Jennifer Wallace, a summer associate at Duane Morris L.L.P., a 700-lawyer firm, said recruiters had warned during interviews last year that the market for summer positions would be tough. Even so, Wallace, a second-year student at the University of Pennsylvania Law School, received multiple offers.
“The hiring partners and the people affiliated with the process were very up front in terms of what I could expect,” she said.
…James Lawlor, a Reed Smith partner who recruits and hires summer associates, said the firm has been doing less entertaining of summer associates, and when it does, it is more likely to schedule events at the firm’s Center City offices rather than at costly restaurants.
“We took away some of the bells and whistles,” Lawlor said. = unnecessary expenses which had they been spared previous years you might’ve been able to hire more associates in the future, but like the Titanic people thought the legal industry was ‘unsinkable.’
“We had a choice; there was going to be a day of reckoning where we would have two classes joining us in the same period, which struck us as undesirable,” said Geoffrey A. Kahn, a Ballard Spahr partner specializing in commercial litigation and white-collar defense who oversees hiring and recruitment at the firm.

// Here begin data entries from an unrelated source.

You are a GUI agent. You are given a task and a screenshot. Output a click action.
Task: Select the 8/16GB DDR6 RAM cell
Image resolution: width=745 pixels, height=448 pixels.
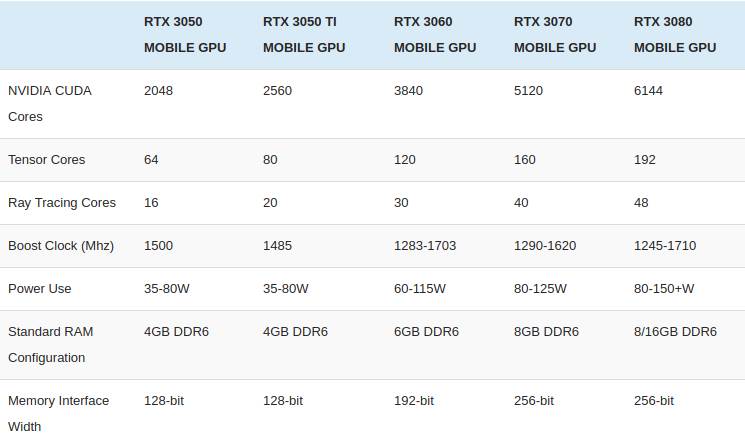[675, 332]
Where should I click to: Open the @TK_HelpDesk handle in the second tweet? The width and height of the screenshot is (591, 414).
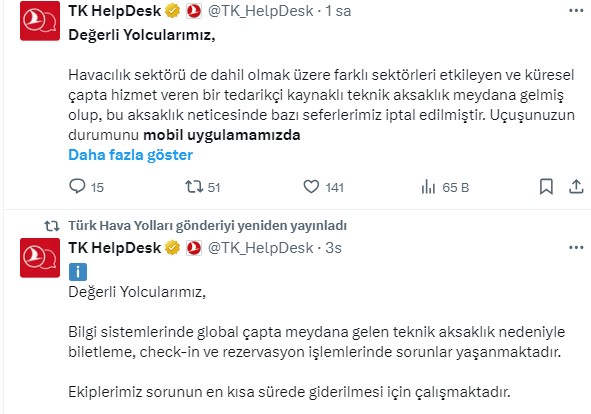coord(260,248)
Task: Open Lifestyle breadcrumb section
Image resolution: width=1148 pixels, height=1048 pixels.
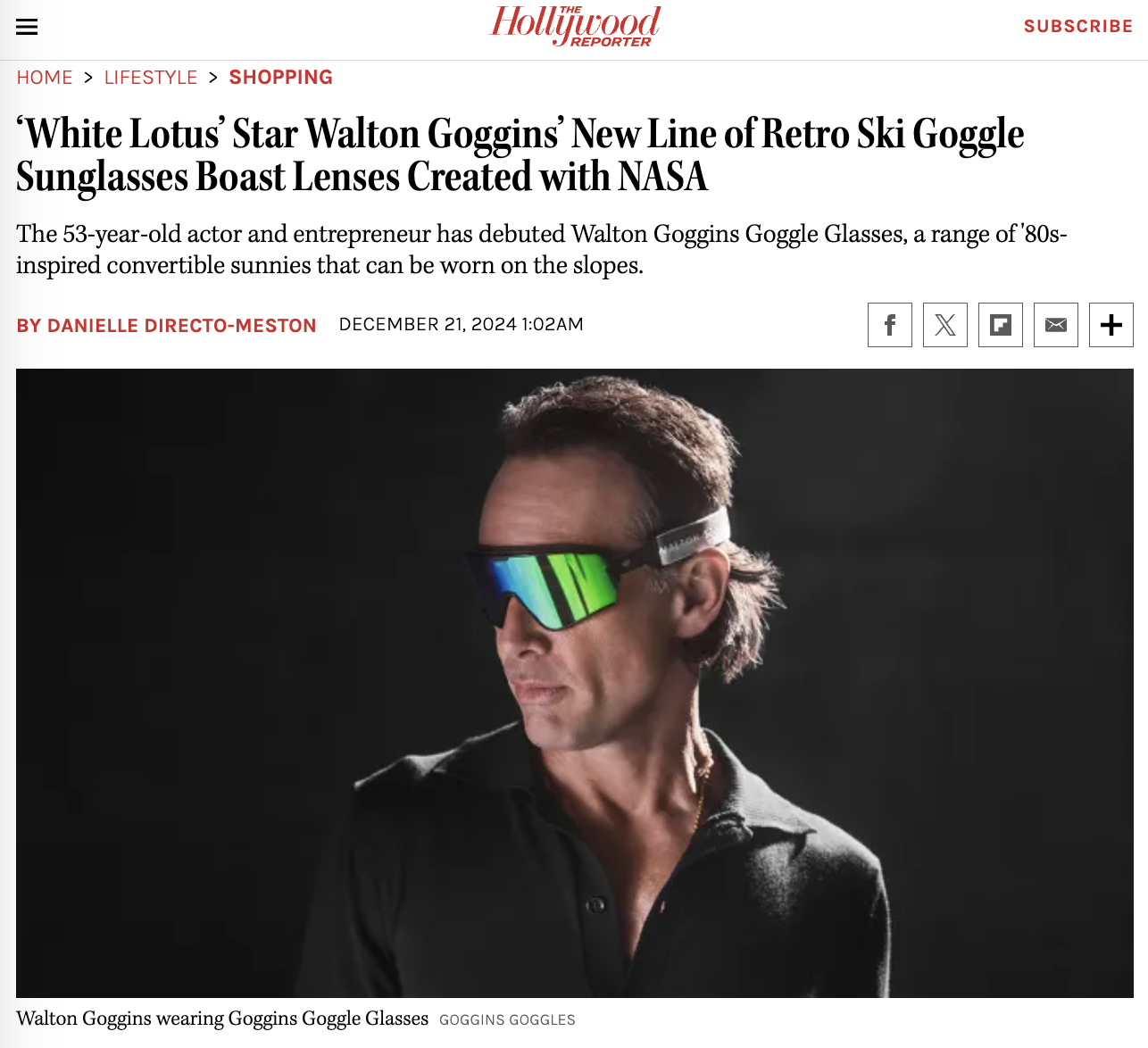Action: (x=151, y=78)
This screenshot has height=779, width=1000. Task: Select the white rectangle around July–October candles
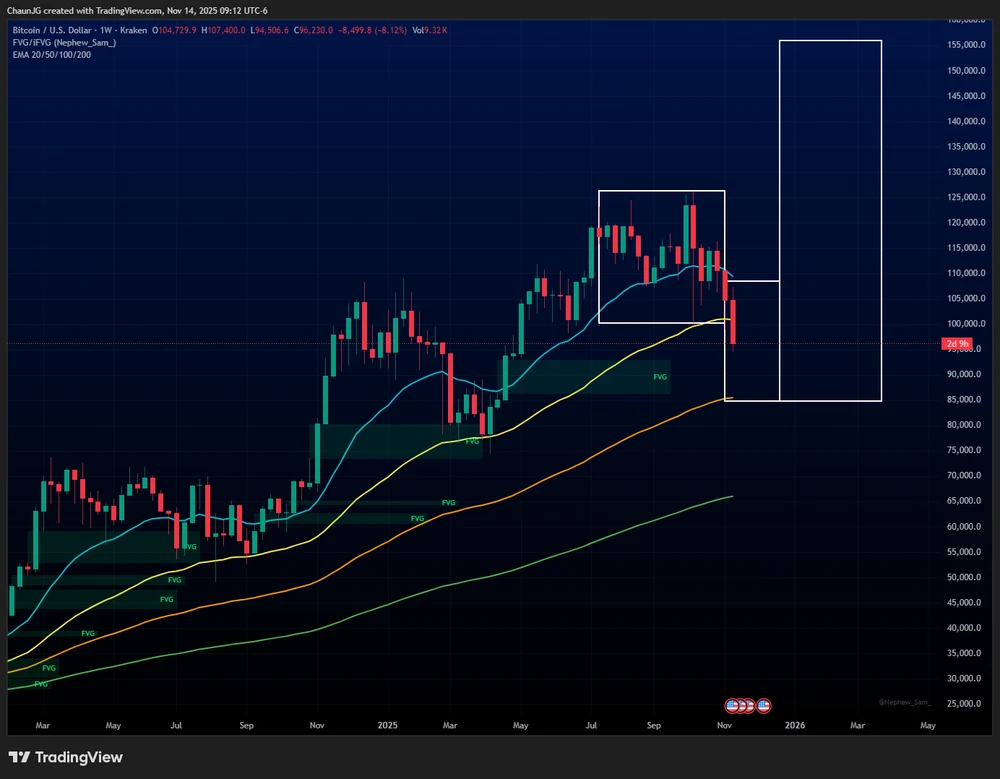coord(660,191)
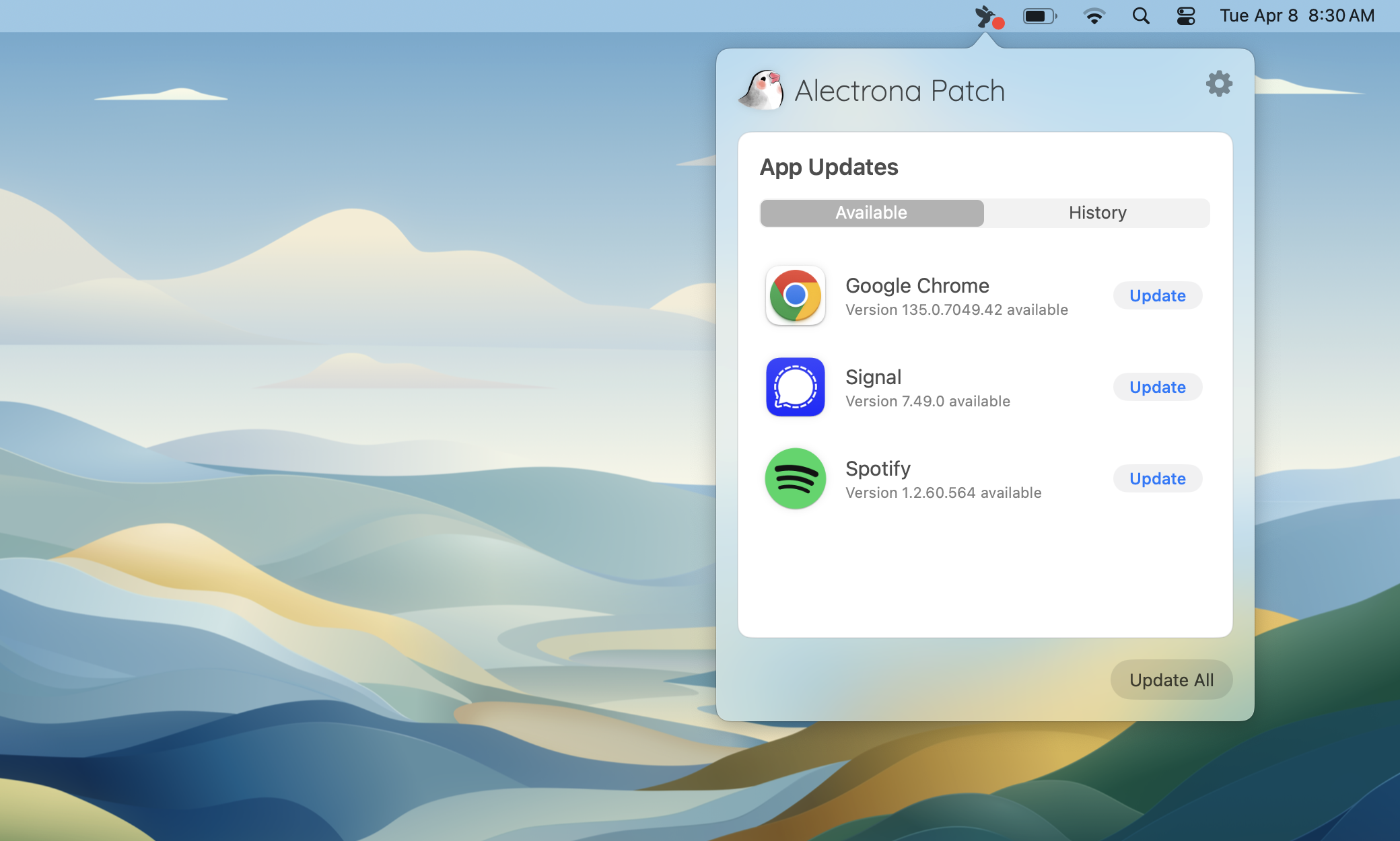
Task: Open the Wi-Fi status menu
Action: tap(1094, 15)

The de-emphasis of internships in Philadelphia tracks national trends. The National Association for Law Placement, a trade association that focuses on the training and recruitment of lawyers, said that for all law firms, the median number of summer-associate positions offered this year had dropped to seven from 10 last year and 15 in 2008.
Moreover, NALP said that firms had been doing fewer on-campus interviews. And when internships are completed, they are making fewer offers of permanent jobs.

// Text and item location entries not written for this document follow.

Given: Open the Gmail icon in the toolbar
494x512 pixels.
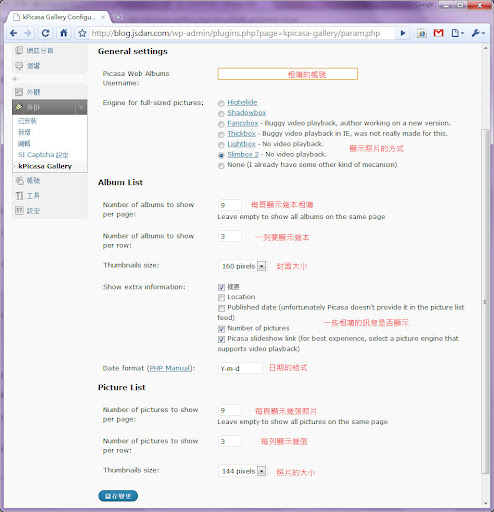Looking at the screenshot, I should (438, 33).
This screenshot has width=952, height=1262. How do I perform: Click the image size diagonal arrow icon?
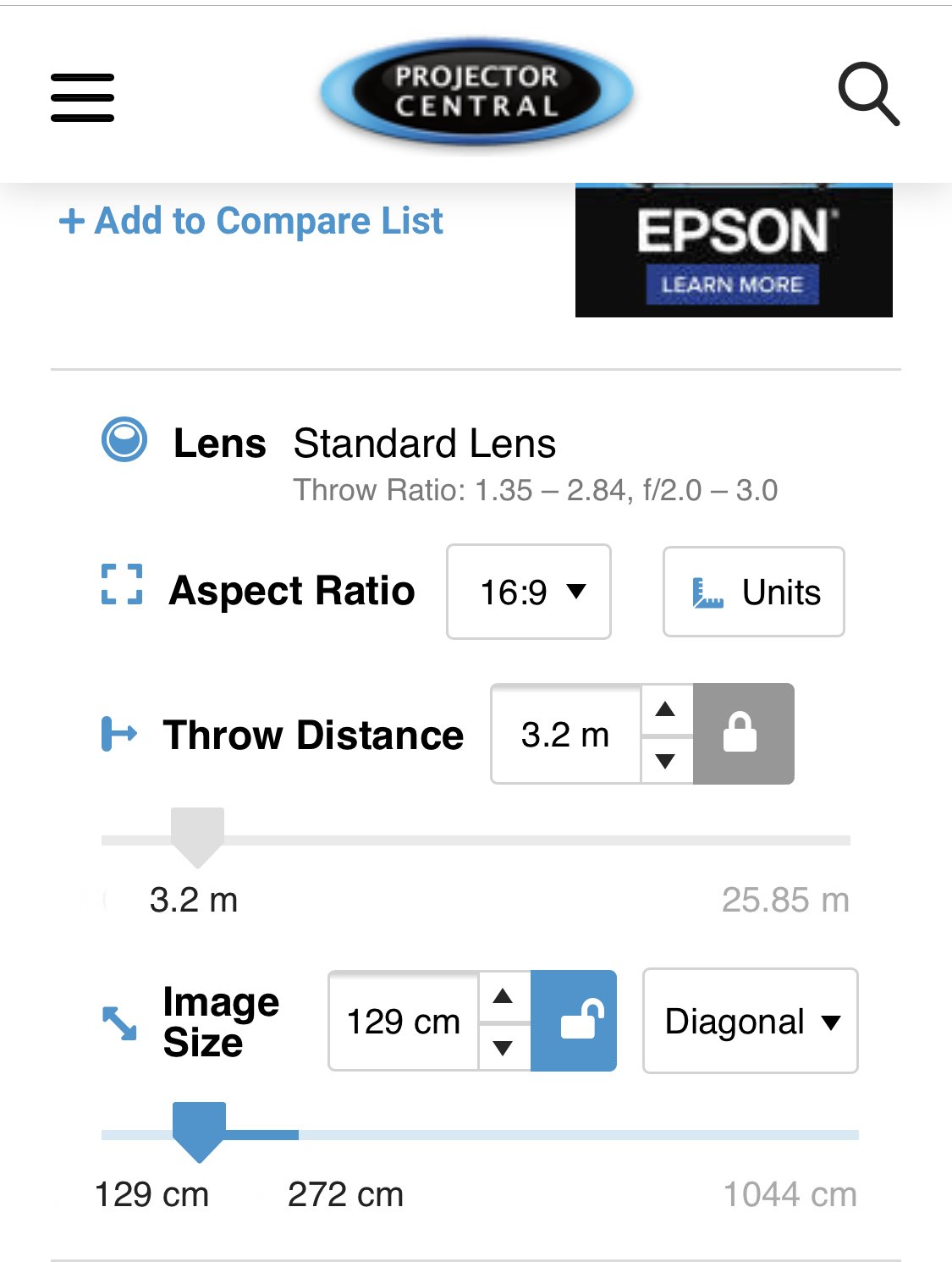point(119,1022)

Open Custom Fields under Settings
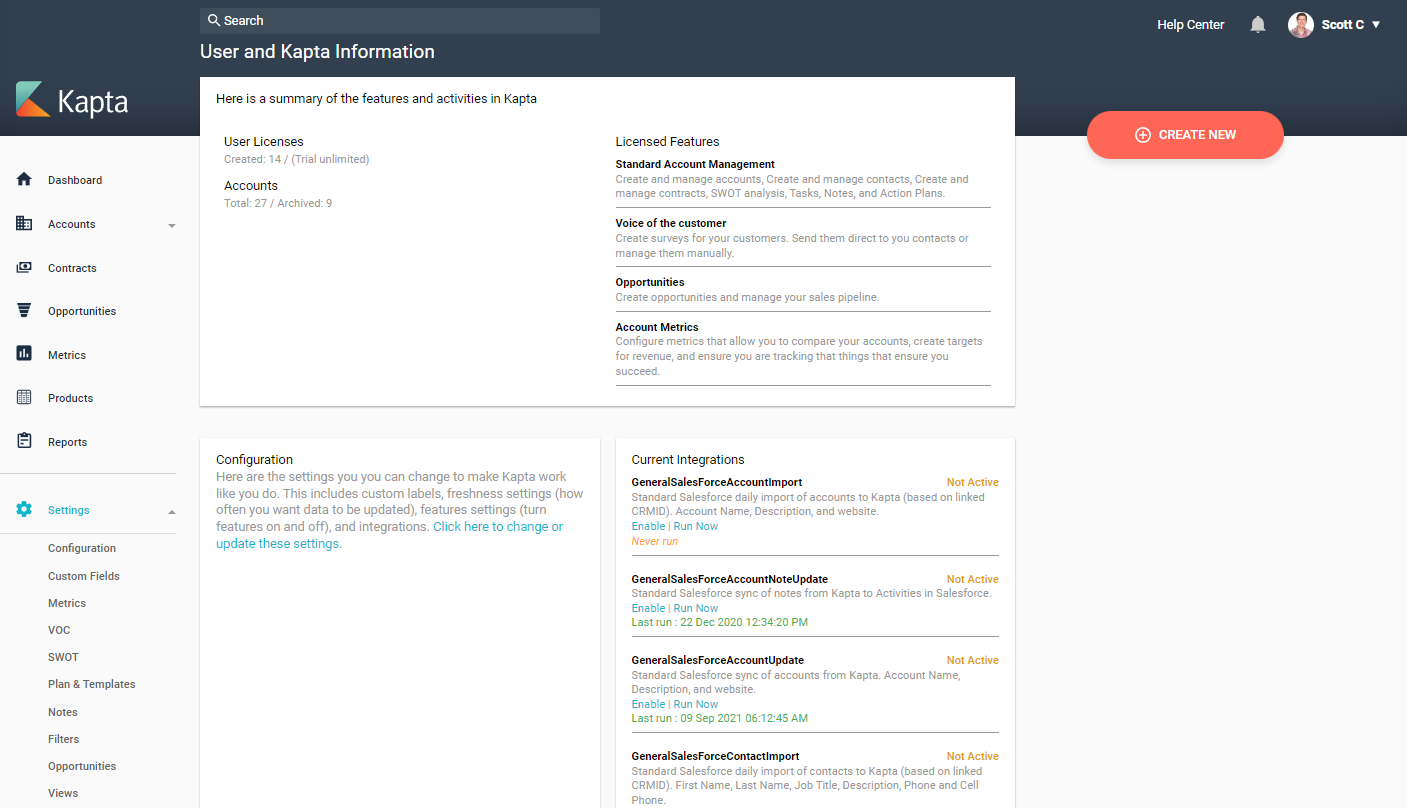pyautogui.click(x=83, y=576)
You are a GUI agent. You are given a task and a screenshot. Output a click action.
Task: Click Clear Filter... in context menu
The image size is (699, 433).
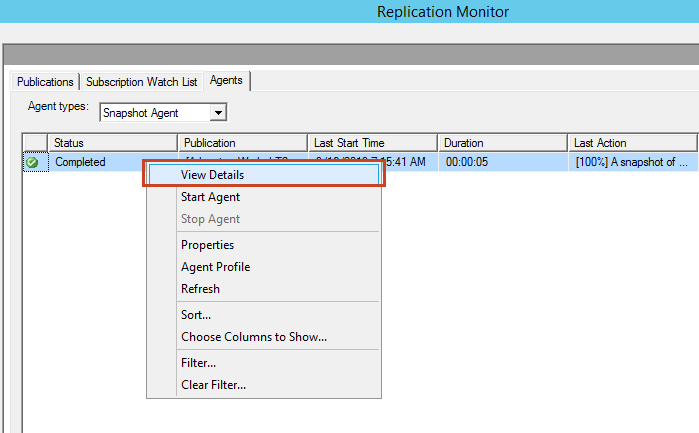pos(213,385)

“For the class of 2011, those who went through the on-campus interview process last year, there were many fewer summer-associate positions available,” said James Leipold, NALP’s executive director….So the picture is not uniformly bleak.
No, just bleak for the majority of law graduates regardless of school and ranking the stark while irrational optimists attempt to hide the reality of the legal industry as a whole, beyond the current state of the U.S. economy.

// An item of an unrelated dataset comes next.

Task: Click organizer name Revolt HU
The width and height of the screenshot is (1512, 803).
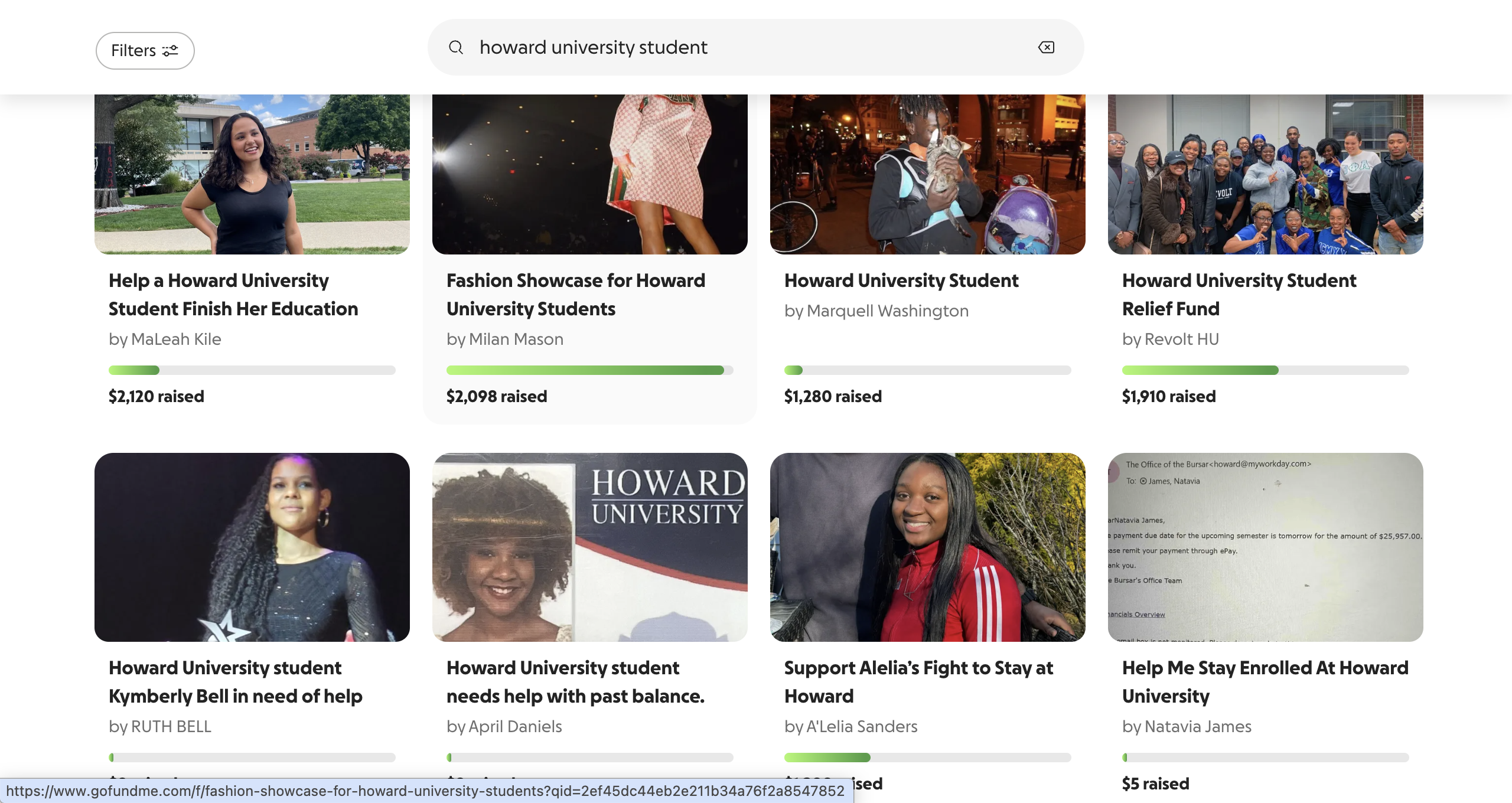Action: 1170,339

Heather Frattone, an associate dean at Penn’s law school, said the school’s entire class of second-year students has managed to find some form of summer law employment, often going to work for the government or small firms…Interesting how they would define this, as whether paid or unpaid, temporary employment, internships, etc.
Summer programs not only give law students practical exposure to the work they will do as full-fledged lawyers, they also serve as key recruiting tools. And that is why they’ve been reduced: Law firms project they will need fewer lawyers over the next several years. [emphasis mine]. Translate, over the next SEVERAL years firms and other businesses will not hire attorneys, the legal industry continues to shrink! In other words, there will be no jobs for you! So why are you getting into debt with false hopes. Members of the industry are now telling you straight up there aren’t hardly any jobs and won’t be for the projected long-term.
But that doesn’t make the programs any less essential, said Alfred Putnam, chairman of Drinker Biddle, which has instituted a novel training program for first-year lawyers aimed at providing practical exposure before they are assigned to client matters – and before their time is billed to clients. Essential for whatever clientele and firms that are left and when convenient you will be squeezed out of a job as with any pecking order, except it will likely be sooner than later.
“I am happy we still have a summer-associate program and I am happy we are still hiring,” he said. “Unless you bring in new blood, the institution doesn’t survive.” At this point the legal industry needs a blood transfusion.